___ Record set

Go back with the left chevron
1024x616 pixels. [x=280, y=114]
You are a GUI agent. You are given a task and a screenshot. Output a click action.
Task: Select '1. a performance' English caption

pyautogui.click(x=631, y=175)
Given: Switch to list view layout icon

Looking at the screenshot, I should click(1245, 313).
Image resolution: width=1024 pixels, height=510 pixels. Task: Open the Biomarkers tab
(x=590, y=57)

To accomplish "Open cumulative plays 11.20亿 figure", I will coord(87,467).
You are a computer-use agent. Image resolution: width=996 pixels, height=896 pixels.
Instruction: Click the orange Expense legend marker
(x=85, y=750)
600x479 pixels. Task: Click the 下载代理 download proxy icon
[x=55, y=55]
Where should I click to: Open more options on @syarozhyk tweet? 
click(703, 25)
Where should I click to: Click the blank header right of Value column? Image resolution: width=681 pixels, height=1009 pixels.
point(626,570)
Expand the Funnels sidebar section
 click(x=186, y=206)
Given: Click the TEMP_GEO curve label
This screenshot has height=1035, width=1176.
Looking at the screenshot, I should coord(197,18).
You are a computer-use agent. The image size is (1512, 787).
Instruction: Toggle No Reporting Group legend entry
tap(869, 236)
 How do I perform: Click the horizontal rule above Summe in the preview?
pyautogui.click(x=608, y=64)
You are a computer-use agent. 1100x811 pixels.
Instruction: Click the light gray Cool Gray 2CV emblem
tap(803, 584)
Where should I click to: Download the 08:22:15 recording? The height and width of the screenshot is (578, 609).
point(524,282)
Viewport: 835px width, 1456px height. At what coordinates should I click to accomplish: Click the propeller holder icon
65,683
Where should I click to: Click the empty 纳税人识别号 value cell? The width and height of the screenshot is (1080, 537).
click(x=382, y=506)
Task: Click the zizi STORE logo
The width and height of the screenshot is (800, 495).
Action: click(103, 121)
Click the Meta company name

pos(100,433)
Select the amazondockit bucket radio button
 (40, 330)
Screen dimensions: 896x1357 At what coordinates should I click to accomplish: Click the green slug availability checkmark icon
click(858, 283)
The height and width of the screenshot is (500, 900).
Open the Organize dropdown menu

______

● What to produce:
Convert the entries starting at the line that contains "You are a computer-use agent. The" and ending at the line that contains "click(858, 283)" into a JSON list of strings, one string per line, with blank lines omitted.

● Response to this exercise:
[
  "You are a computer-use agent. The image size is (1512, 787).",
  "Instruction: Toggle No Reporting Group legend entry",
  "tap(869, 236)",
  " How do I perform: Click the horizontal rule above Summe in the preview?",
  "pyautogui.click(x=608, y=64)",
  "You are a computer-use agent. 1100x811 pixels.",
  "Instruction: Click the light gray Cool Gray 2CV emblem",
  "tap(803, 584)",
  "Where should I click to: Download the 08:22:15 recording? The height and width of the screenshot is (578, 609).",
  "point(524,282)",
  "Viewport: 835px width, 1456px height. At what coordinates should I click to accomplish: Click the propeller holder icon",
  "65,683",
  "Where should I click to: Click the empty 纳税人识别号 value cell? The width and height of the screenshot is (1080, 537).",
  "click(x=382, y=506)",
  "Task: Click the zizi STORE logo",
  "The width and height of the screenshot is (800, 495).",
  "Action: click(103, 121)",
  "Click the Meta company name",
  "pos(100,433)",
  "Select the amazondockit bucket radio button",
  " (40, 330)",
  "Screen dimensions: 896x1357 At what coordinates should I click to accomplish: Click the green slug availability checkmark icon",
  "click(858, 283)"
]